Extracted records:
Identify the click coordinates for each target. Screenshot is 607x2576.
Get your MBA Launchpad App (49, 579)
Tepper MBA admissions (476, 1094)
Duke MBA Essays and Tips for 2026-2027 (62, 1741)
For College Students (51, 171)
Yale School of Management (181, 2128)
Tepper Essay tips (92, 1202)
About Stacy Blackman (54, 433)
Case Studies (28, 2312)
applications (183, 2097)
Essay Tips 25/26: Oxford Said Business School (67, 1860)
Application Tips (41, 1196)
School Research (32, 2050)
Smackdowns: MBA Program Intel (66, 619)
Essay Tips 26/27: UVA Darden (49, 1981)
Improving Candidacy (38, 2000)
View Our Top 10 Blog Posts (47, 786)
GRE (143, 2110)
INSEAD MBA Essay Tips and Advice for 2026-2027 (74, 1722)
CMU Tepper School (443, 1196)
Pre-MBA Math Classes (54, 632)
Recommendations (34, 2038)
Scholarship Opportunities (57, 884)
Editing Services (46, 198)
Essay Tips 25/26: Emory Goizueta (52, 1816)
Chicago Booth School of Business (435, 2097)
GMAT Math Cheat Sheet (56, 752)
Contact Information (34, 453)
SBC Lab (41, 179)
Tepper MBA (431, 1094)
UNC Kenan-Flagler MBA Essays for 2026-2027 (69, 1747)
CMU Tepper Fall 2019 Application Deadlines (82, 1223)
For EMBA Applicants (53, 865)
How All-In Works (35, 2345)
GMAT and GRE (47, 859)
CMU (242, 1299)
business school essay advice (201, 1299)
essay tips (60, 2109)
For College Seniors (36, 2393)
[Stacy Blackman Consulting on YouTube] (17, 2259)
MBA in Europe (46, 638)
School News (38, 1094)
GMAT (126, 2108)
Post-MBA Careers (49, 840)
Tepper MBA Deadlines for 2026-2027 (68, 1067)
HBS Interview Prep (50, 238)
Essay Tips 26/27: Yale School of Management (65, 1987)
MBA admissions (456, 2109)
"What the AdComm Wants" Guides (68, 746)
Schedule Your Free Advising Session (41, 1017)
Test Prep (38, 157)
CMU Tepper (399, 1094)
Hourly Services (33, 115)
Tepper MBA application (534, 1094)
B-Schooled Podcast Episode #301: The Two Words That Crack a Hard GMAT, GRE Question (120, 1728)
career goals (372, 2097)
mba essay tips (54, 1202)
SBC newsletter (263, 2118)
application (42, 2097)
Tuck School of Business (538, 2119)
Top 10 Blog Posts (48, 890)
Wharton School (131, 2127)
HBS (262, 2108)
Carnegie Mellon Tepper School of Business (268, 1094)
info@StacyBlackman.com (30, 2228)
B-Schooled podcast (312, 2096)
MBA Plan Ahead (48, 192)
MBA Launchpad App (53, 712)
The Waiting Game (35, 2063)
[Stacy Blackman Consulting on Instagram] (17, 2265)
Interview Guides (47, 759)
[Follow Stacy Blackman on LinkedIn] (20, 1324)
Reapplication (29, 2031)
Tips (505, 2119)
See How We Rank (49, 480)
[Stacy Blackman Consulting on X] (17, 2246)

=== What you need to do ===
Copy every line of the data that holds the string "Management".

=== Response to the task ===
Yale School of Management (181, 2128)
Essay Tips 26/27: Yale School of Management (65, 1987)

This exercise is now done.